» EXCERPT PROVIDED:
-- Start --

In the last two years the Third World has fallen apart and one wonders just how far capitalism can go in destroying mankind. These so-called ‘developing' countries are on their knees, crushed under the weight of their debts, their economies ready to give up the ghost. Yesterday's economic ‘miracles' very quickly become today's casualties. Oil-producing countries are collapsing with overproduction. In Latin America, Venezuela and Mexico are in potential bankruptcy (in a year the standard of living in Mexico and Venezuela has fallen by 50%). The Middle East is in a pitiful state: one of the main international financial backers and oil producers, Saudi Arabia, is in commercial deficit suffering from overproduction while two other important producers, Iran and Iraq, have had to cut production by 75% because of the war. In Africa, Nigeria - the ‘sun country', an economic exception on a continent where misery is indescribable - expelled a million and a half workers in two weeks (in January 1983) also because of oil overproduction. Food riots have broken out everywhere: Brazil, Columbia, India, Morocco, Tunisia and recently in the Caribbean. Such are the consequences of world overproduction in under-developed countries. The historic conclusions are not difficult to draw. These countries went from colonialism to decolonization only to fall into collapse. This is an expression of capitalism's inability to carry out its own accumulation process, to assure expansion by integrating other sectors of society into its mode of production.
The shock waves of crisis went deep in the industrialized countries as well. Measures to end deficit spending, the sharp slowdown in the American locomotive, have profoundly modified the economic habits of the countries of the metropole, particularly in Europe. Expansion rates which express the rate of capital accumulation have abruptly fallen to zero or below.
In three years, unemployment has sharply accelerated while wages continue to fall. The portion of wages contributed by the state has enormously declined in all forms. In other words, all the hard-won gains the working class thought were unalterable are being swept away. In our analyses we have always stressed the fact that as the crisis advances, the periods of ‘recovery' will be shorter and more limited and the recessions longer, deeper and broader. The facts certainly seem to support this thesis. To characterize the present situation we would have to add that, unlike previous recessions, the 1981-82 recession was not followed by a new Keynesian-style recovery boom. Quite the contrary: the inflationary consequences of Keynesian policies - which, ‘parallel to' deep-seated overproduction, led the world economy to the brink of a financial crash and threatened the breakdown of the entire monetary system - could no longer be tolerated. Thus a general ‘purging' policy followed the first recession of the ‘80s and continues today. (From a certain point of view the US constitutes a special case which we'll examine further on.)

-- End --

» PROBLEM TO WORK ON:
Copy out the passage on the economic crisis, everything from "The shock waves" down to "zero or below.", and swap "locomotive" for "engine".

» DATASET EXTRACT:
-- Start --

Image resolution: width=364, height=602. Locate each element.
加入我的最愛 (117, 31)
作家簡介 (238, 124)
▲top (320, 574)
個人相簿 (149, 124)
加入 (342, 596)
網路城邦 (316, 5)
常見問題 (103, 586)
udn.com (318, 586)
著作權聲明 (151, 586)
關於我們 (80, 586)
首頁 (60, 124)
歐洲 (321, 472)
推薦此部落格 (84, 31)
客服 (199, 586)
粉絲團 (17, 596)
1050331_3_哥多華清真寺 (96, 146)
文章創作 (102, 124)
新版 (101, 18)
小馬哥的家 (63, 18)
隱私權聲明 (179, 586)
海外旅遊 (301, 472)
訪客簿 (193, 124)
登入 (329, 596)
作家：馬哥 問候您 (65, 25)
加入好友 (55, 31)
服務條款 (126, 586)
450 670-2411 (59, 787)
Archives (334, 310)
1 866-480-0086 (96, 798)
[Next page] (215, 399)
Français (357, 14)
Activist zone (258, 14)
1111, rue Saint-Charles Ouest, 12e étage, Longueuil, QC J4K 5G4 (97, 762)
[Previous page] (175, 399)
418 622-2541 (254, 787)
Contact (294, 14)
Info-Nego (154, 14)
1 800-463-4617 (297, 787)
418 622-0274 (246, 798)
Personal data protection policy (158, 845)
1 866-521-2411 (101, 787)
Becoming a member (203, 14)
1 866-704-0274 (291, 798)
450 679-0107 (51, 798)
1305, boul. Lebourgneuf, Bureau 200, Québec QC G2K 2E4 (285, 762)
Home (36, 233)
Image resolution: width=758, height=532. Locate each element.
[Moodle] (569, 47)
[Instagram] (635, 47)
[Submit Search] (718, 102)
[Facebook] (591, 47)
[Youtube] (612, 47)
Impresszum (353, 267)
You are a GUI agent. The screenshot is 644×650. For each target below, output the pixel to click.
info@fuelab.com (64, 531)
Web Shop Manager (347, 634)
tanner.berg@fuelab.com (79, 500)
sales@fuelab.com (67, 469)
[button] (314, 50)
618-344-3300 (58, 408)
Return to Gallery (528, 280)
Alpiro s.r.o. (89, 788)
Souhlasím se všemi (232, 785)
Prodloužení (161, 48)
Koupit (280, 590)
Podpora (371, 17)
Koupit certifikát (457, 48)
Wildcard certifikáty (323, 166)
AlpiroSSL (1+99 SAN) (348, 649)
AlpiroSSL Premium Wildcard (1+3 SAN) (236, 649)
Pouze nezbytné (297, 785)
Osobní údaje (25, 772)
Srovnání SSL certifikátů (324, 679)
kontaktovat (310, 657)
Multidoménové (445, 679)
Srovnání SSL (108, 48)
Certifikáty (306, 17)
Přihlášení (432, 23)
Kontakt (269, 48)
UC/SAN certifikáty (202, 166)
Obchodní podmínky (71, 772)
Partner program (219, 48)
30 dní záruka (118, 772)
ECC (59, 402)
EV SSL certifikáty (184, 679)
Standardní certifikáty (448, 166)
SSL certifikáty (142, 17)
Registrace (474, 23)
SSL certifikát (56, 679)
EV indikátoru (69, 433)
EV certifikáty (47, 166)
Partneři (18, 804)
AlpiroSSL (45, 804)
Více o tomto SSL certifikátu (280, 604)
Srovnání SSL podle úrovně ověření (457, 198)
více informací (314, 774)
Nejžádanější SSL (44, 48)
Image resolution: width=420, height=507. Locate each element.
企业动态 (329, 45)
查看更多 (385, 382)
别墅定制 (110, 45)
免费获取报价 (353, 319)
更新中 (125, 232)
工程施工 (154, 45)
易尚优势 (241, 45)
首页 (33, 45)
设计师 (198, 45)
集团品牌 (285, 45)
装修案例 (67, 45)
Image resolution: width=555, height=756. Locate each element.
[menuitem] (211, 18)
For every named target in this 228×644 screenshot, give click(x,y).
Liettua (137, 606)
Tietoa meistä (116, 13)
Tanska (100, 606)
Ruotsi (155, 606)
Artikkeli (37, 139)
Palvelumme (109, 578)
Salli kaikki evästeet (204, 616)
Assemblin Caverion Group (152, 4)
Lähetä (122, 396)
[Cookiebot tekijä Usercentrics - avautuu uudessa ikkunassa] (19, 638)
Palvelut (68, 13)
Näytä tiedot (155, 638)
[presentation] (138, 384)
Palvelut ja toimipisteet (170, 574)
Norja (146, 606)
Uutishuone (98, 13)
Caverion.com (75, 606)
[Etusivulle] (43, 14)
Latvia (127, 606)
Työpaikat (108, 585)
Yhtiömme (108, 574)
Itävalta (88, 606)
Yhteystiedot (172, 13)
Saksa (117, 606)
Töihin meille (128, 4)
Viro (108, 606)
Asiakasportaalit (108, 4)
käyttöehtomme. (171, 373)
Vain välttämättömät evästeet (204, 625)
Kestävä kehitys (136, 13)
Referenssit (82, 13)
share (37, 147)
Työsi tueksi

-- End --

» ANSWER IN FULL:
The shock waves of crisis went deep in the industrialized countries as well. Measures to end deficit spending, the sharp slowdown in the American engine, have profoundly modified the economic habits of the countries of the metropole, particularly in Europe. Expansion rates which express the rate of capital accumulation have abruptly fallen to zero or below.